Brazilians Get Ready To Start "Waaa Ping"
There's a cheeky new advertisement going out on Brazilian radio. "Walked into the living room this morning and there was my dad WAAAPing my auntie," says a teenager. "And there was my mum WAAAPing the weather service. So I thought fair enough, and WAAAPed my grandma."
The ad is for WAAAP, the name of the new wireless application protocol (WAP) service launched in July by Telesp Celular, a Sao Paulo state mobile phone company controlled by Portugal Telecom. WAP is the technology that provides access to the Internet over a mobile phone.
Europeans and the Japanese are already acquainted with WAP. Now it's Brazilians' turn. In a country where cellular phones already outnumber personal computers by 2 to 1, WAP and systems like it will offer Brazilians their first--and perhaps their only--Internet experience. And if WAP takes off in Brazil, it could kick off the next stage of the Net revolution in Latin America.
MASSIVE MARKET. Phone companies, equipment manufacturers, and Web portals are already scrambling for a piece of what promises to be a huge market. The most quoted prediction is that the total number of wireless Internet users in Brazil will surge to 600,000 by yearend, from zero in July when the first services were introduced. And that figure will rise to nearly 28 million by 2005, according to Yankee Group Inc., a research outfit based in Cambridge, Mass.
At the forefront of Brazil's WAP wave are the country's tech-savvy banks, which have lured 3.5 million customers into banking online via their PCs. "We're getting 2,000 new hits by mobile Internet every day," says Douglas Tevis, director of information technology at Banco Bradesco, Brazil's biggest private bank. He predicts that traffic on the bank's WAP-configured Net portal, launched in June, will eventually exceed that on its regular site, which logs in 200,000 visitors a day. "To use a computer you need some know-how. With WAP you just click on the menu and you're in," Tevis says. The bank's customers can use their mobile phones to check balances, pay bills, and transfer funds between accounts. Bradesco's rivals are also embracing the wireless Net: Banco Itau, Unibanco, and others have introduced their own WAP portals.

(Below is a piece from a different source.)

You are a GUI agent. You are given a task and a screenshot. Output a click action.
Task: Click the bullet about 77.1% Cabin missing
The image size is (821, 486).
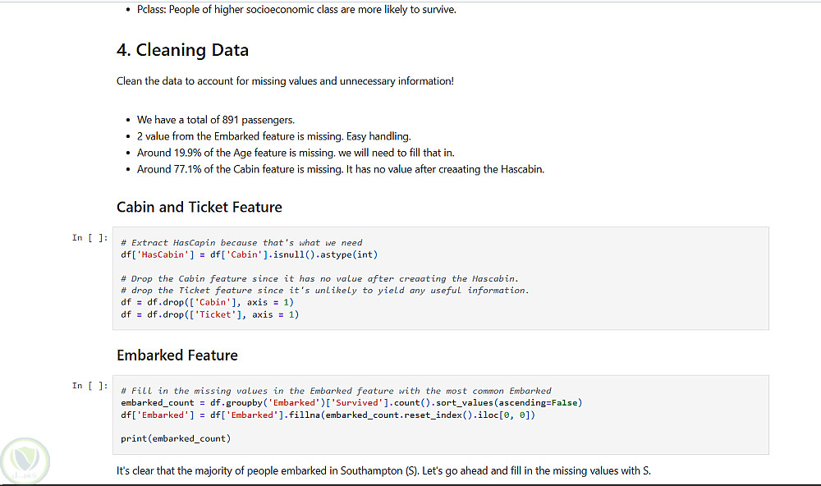pos(340,169)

Internet service providers are also entering the fray. SeliG, the wireless division of iG, a free ISP with 2.5 million registered users, is developing an assortment of services, including traffic updates, cinema reservations, a restaurant guide, and games, all accessible over a cellular phone. It currently offers some of these goodies for free but will begin charging $2.25 a month before the year is out. SeliG is shooting for $10 million in revenues over the next two years.
Ironically, some of the laggards in Brazil's wireless Net race are cellular-phone companies. Those that use the code division multiple access (CDMA) standard--half of Brazil's 16 regional operators--were able to begin offering service in July. But those on the time division multiple access (TDMA) standard will have to wait until late September at the earliest before WAP-enabled handsets become available. Apparently, redesigning TDMA sets has been a struggle for manufacturers, since the format is older and less adept at handling data. "Brazil will be among the first markets to get them," says Hilton Mendes, director of product marketing at Motorola Inc.'s Brazil unit, which has been working overtime to churn out the sets.
That's small consolation for TDMA operators like Sao Paulo's BCP Telecomunicac centses, controlled by BellSouth Corp. BCP's rival, Telesp Celular, already claims 60,000 WAAAP customers. The service itself is free, but phone charges range from 17 cents to 23 cents per minute. And handsets run from $225 to $800. It may be sour grapes, but BCP Executive Vice-President Michel Levy believes that the mobile Net is being oversold. "It's not that fantastic," he says. "It may be user-friendly, but it's also pretty limited."
WAP advocates say that's the kind of carping that greeted early Internet services. Sure, navigating the Web using a cell phone can be tedious, since speeds only reach 14.4 kbps, compared with 56.6 kbps for most PC modems. But that will improve once the Brazilian government auctions licenses for three more cellular bands later this year. So by 2003, Brazilians will be uploading news reports and stock quotes at the eye-popping speed of 384 kbps.
One thing is sure: For the wireless Internet to take off in Brazil, the cellular market must continue to grow. According to the national telecommunications agency, Anatel, by 2005 Brazil will have as many mobile phones--58 million--as fixed-line ones. Meanwhile, ownership of personal computers is spreading only slowly. Forget the mouse. Pretty soon, one in five Brazilians will be WAAAPing one another.